PROBLEM DETAILS>
For each line in the data below that has the word "Post", copy that line.

═══ GIVEN DATA ═══

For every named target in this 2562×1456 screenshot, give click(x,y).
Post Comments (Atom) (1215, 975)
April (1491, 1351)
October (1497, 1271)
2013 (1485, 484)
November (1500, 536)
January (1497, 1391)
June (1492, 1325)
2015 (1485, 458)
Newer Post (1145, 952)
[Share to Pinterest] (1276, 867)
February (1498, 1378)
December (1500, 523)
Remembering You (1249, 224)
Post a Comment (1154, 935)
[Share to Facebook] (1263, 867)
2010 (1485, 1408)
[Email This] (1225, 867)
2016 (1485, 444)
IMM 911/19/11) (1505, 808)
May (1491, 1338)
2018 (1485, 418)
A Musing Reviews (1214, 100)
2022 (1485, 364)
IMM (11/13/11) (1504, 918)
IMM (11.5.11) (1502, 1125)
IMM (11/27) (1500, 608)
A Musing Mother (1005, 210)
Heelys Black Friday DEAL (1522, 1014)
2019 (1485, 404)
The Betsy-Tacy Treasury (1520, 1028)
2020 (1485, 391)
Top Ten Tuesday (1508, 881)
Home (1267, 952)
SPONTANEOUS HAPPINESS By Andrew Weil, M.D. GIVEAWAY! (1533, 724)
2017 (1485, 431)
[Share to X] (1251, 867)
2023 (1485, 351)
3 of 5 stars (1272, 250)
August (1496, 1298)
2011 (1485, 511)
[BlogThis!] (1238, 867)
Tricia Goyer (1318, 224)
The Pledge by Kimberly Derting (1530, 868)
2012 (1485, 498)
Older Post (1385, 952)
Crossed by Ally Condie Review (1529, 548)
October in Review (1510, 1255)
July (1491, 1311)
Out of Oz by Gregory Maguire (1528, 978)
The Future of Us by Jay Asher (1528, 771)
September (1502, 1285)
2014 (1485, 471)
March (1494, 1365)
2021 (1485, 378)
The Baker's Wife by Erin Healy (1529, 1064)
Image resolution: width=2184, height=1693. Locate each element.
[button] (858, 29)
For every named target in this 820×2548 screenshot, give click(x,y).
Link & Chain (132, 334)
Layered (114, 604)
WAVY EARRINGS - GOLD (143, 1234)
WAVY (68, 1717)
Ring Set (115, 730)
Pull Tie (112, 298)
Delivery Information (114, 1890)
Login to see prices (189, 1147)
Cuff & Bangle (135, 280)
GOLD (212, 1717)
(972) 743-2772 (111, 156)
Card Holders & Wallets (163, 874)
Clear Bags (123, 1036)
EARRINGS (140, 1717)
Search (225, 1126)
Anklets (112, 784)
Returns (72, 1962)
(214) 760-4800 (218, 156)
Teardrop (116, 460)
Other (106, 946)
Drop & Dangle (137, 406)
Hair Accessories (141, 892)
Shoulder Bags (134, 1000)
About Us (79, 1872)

═══

REPLY>
Post Comments (Atom) (1215, 975)
Newer Post (1145, 952)
Post a Comment (1154, 935)
Older Post (1385, 952)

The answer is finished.